··· RECORDS PROVIDED ···
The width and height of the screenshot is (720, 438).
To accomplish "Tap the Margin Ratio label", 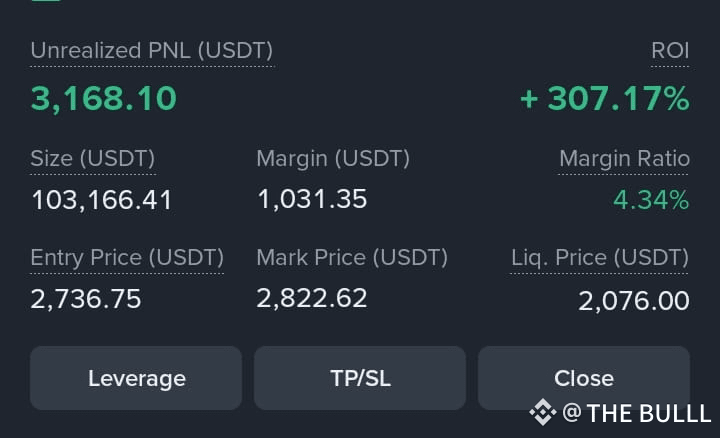I will [x=624, y=159].
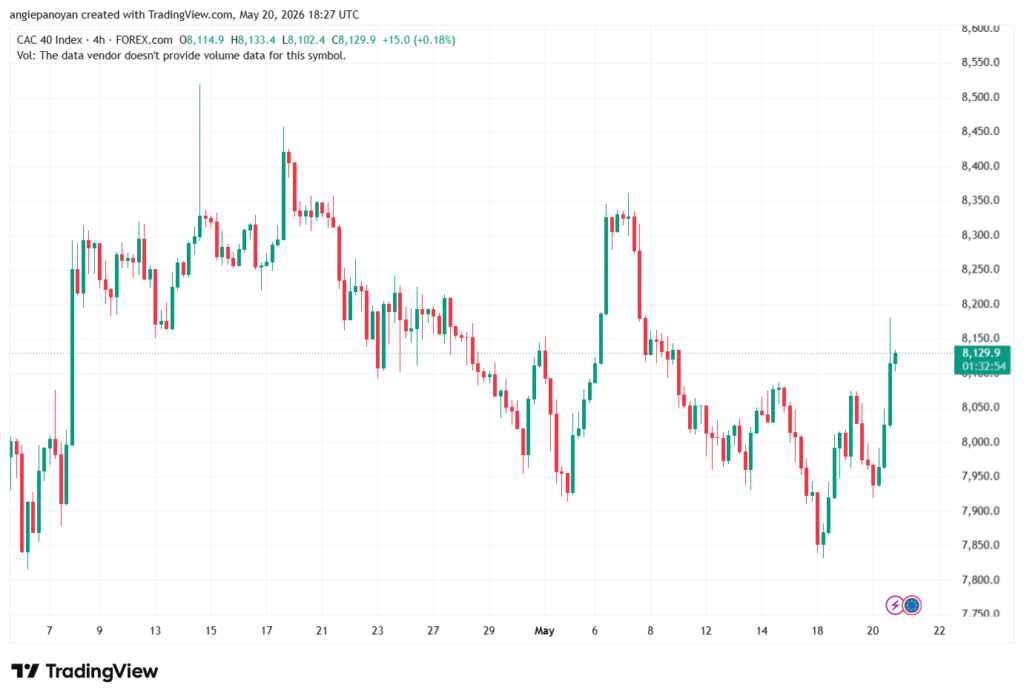
Task: Click the 8,500.0 price axis label
Action: tap(980, 97)
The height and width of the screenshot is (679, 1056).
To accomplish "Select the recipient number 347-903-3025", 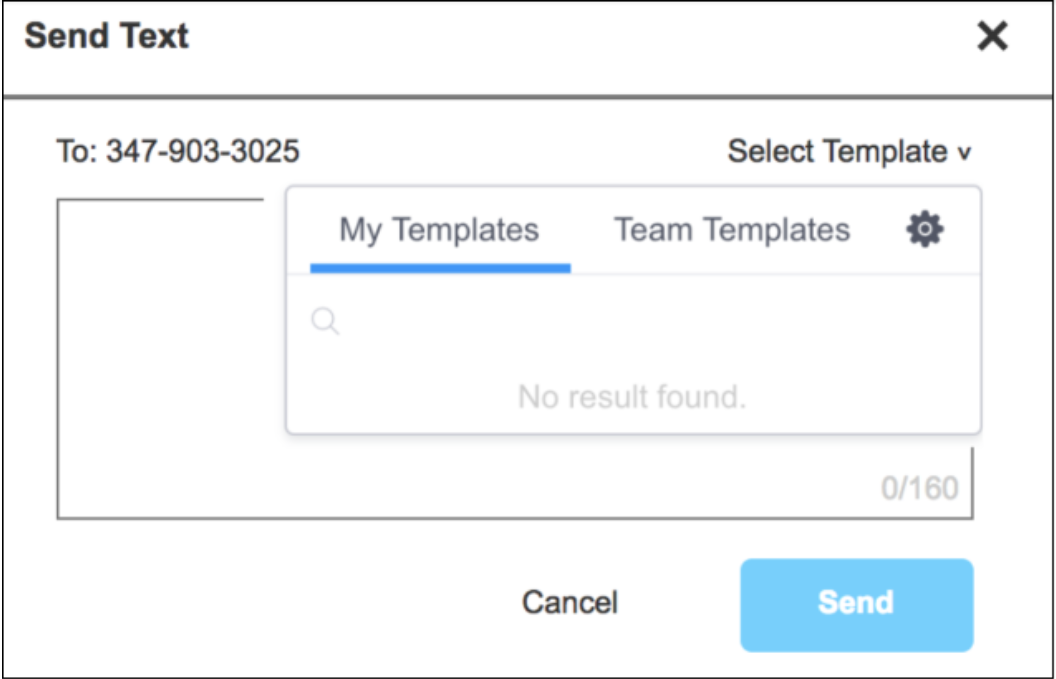I will click(203, 152).
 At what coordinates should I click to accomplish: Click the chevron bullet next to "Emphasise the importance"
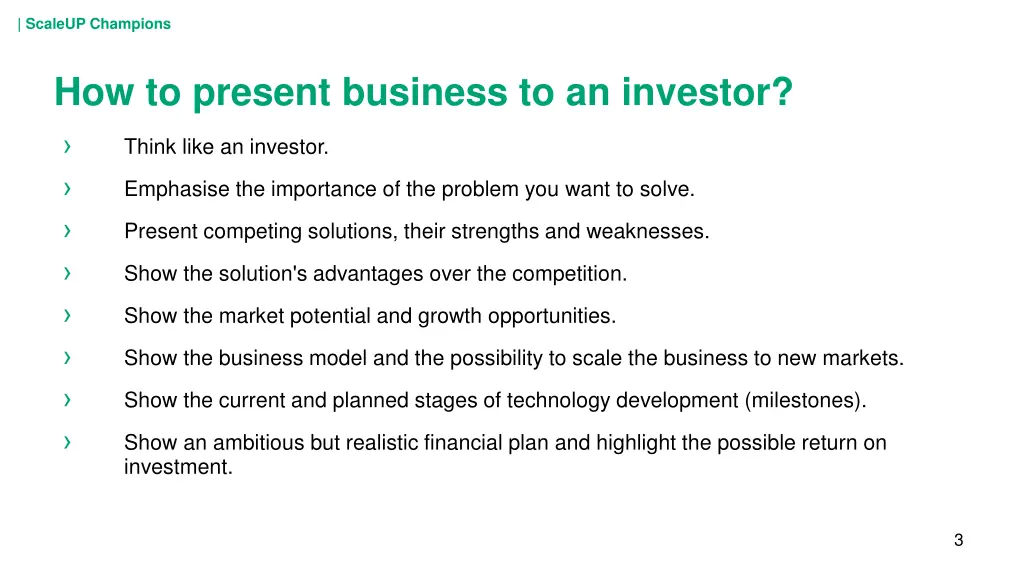coord(67,189)
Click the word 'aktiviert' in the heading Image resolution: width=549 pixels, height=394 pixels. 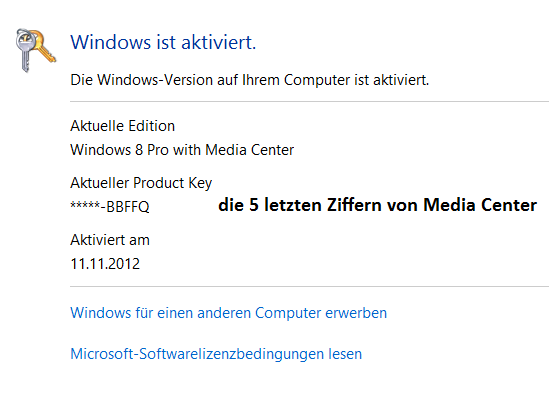[x=219, y=42]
···
#### [WORK REQUIRED]
Report how many lines of the entries above contain the string "screenshot", counting only case-sensitive matches. Reply with the number alone.

#### [EXERCISE OUTPUT]
2